The unemployment rate declined to 4.24 percent last month, ending three consecutive months of sequential increases, an indication that the negative seasonal effect led by the large number of first-time jobseekers was fading, the Directorate-General of Budget, Accounting and Statistics (DGBAS) said yesterday.
The jobless rate — a lagging indicator of economic performance — dropped 0.09 percentage points last month from the 4.33 percent recorded in August, the agency said in its monthly report.
DGBAS Deputy Director Lo Yi-ling (羅怡玲) said the decline in the unemployment rate last month meant the short-term seasonal impact on the labor market has been easing, as a majority of college graduates enter the labor market every summer, raising the jobless rate between May and August.
“Compared with data recorded in September last year, the increase in the number of employed last month was stronger than that for the labor force number ... so the current employment market is fairly stable,” Lo told a press conference.

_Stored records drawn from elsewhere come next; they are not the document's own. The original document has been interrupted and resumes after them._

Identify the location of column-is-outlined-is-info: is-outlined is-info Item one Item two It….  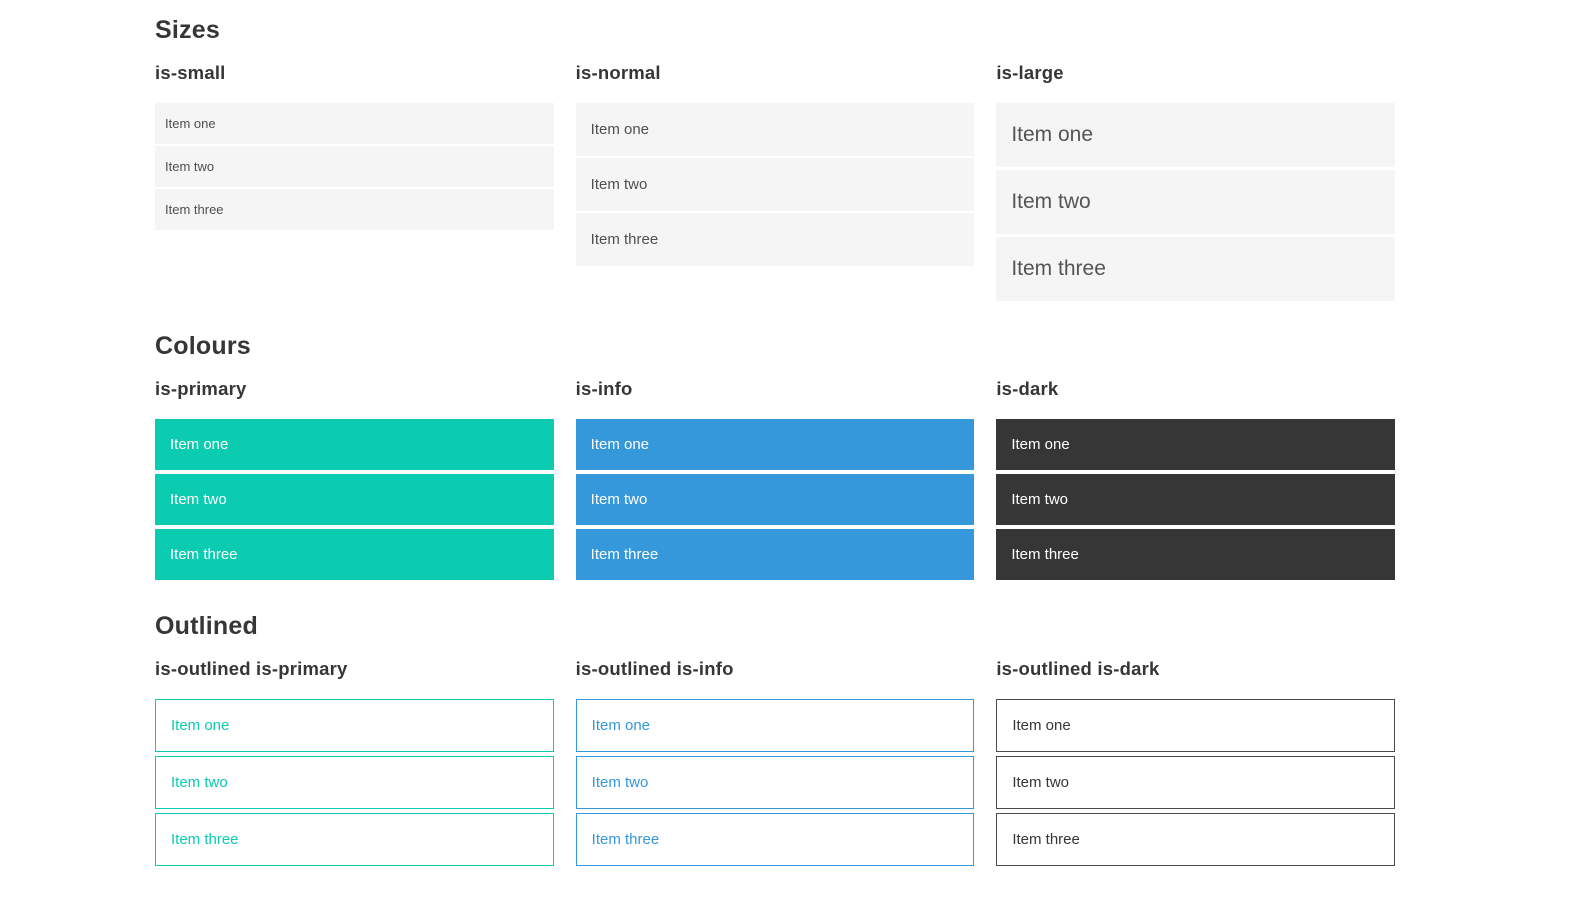
(775, 764).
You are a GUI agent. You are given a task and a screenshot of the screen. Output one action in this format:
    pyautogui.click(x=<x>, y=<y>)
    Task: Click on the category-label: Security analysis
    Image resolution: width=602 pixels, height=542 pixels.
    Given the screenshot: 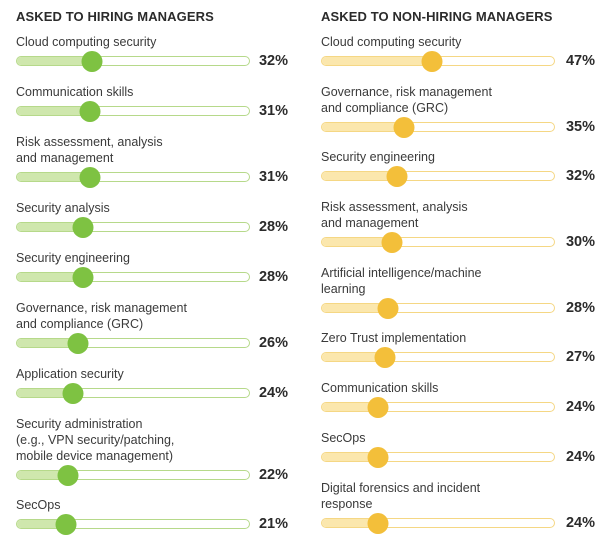 What is the action you would take?
    pyautogui.click(x=124, y=208)
    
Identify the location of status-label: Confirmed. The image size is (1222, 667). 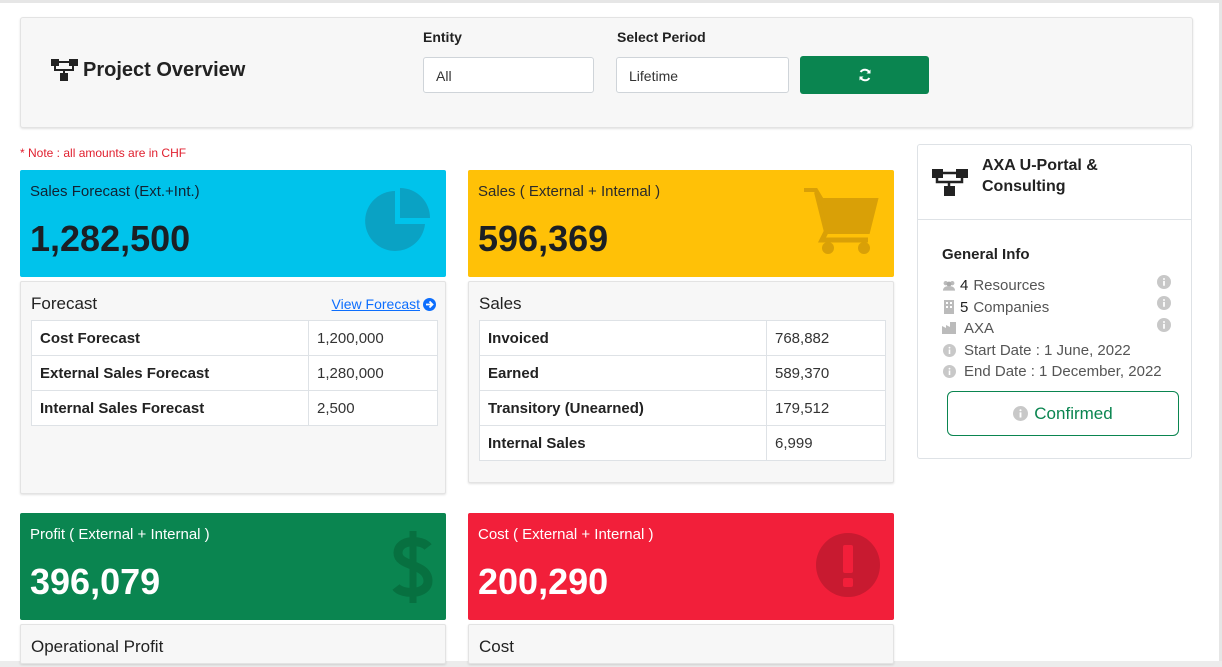
(1074, 413).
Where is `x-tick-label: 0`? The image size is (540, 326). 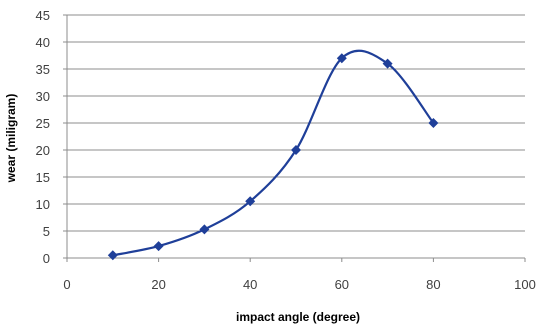
x-tick-label: 0 is located at coordinates (66, 284).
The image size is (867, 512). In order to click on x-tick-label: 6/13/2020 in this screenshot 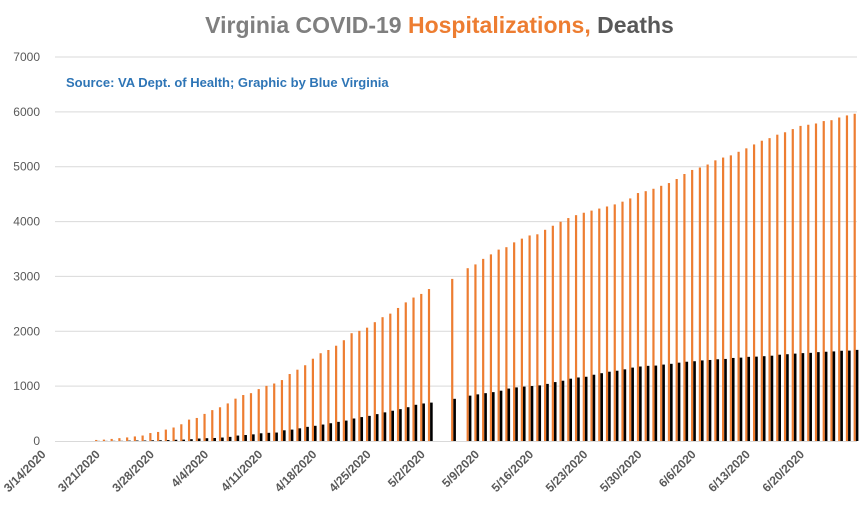, I will do `click(729, 471)`.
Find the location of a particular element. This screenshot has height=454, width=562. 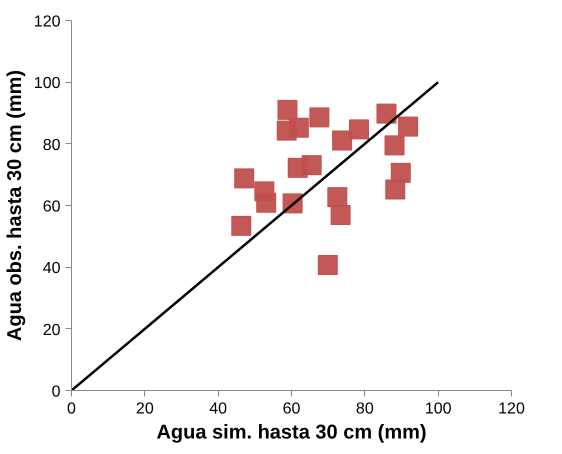

x-tick-label: 0 is located at coordinates (72, 409).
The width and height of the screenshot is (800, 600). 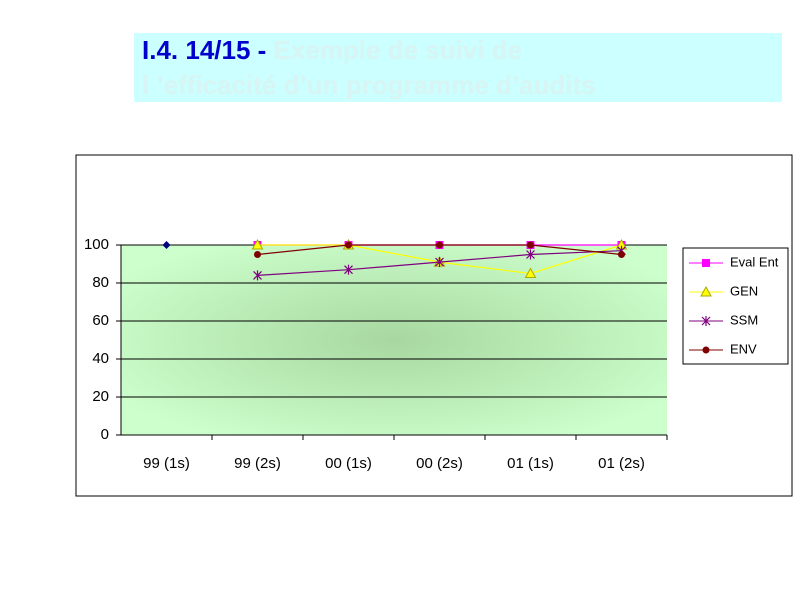 I want to click on x-tick-label: 01 (2s), so click(x=622, y=464).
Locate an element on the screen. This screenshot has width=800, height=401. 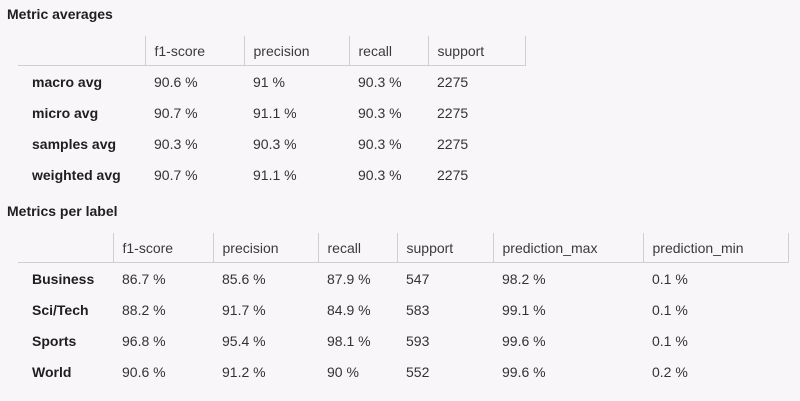
averages-header-row: f1-score precision recall support is located at coordinates (272, 51).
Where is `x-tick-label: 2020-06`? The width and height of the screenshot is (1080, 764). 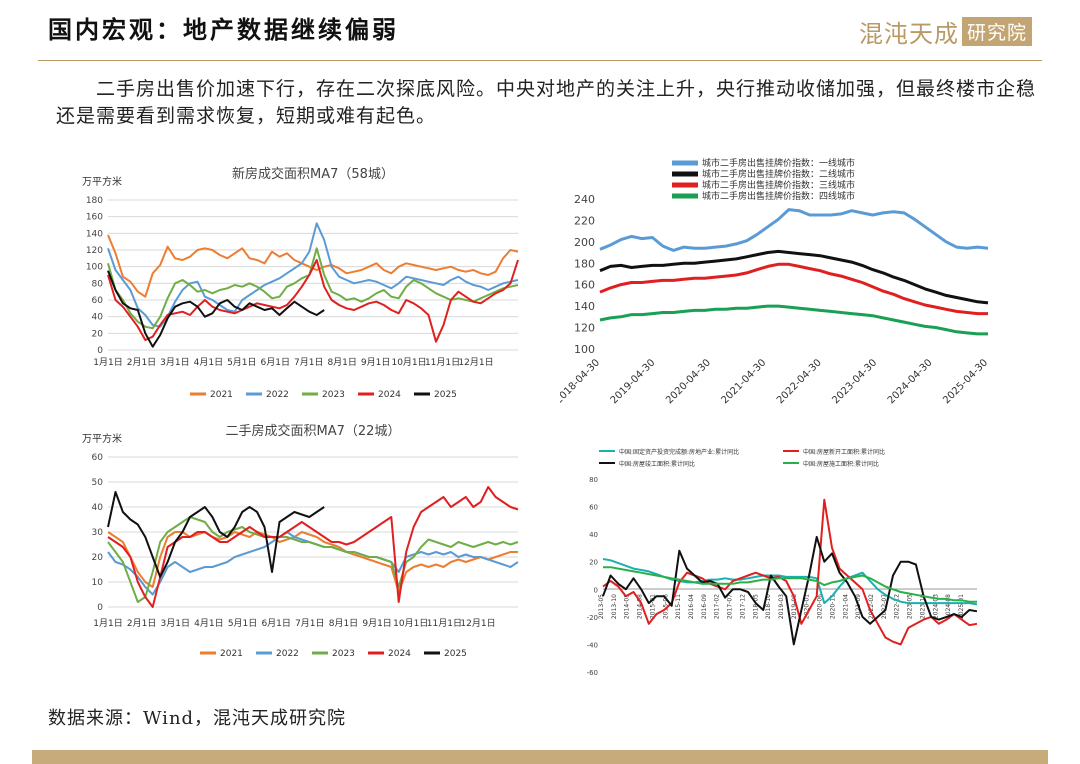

The number of employed totaled 10.98 million last month, up 0.94 percent — or 102,000 people — from the same period last year, while the labor force number increased by 0.85 percent — or 32,000 people — to 11.47 million last month from a year earlier, the report’s data showed.
1111 Job Bank (1111人力銀行) public relations director Daniel Lee (李大華) said he expected the unemployment rate to further drop year-on-year next month and in December, as more employers are willing to hire new employees this quarter compared with a year earlier.
The online employment agency’s latest survey showed about 63 percent of employers in its database have a hiring plan this quarter, compared with the 43 percent recorded in the same period last year.
The DGBAS also published the average monthly wages of workers in the industrial and service sectors, which climbed to a new high of NT$37,652 after rising by 0.82 percent annually in the first eight months of the year.
However, the overall average monthly wage, including bonuses and compensation, dropped 0.08 percent to NT$47,208 in the first eight months compared with a year earlier, as employers handed out fewer bonuses because of the weak economic sentiment last year, the agency said.
The government has been adopting a new labor pension system — meaning employers need to allocate more to pension funds for their employees — which could be the other major factor making bosses unwilling to raise pay, the agency said.
After adjusting for inflation — which climbed 0.87 percent year-on-year from January to August — the real average wage, including bonuses and compensation, fell 0.94 percent from last year to NT$46,111 per month in the eight-month period, data showed.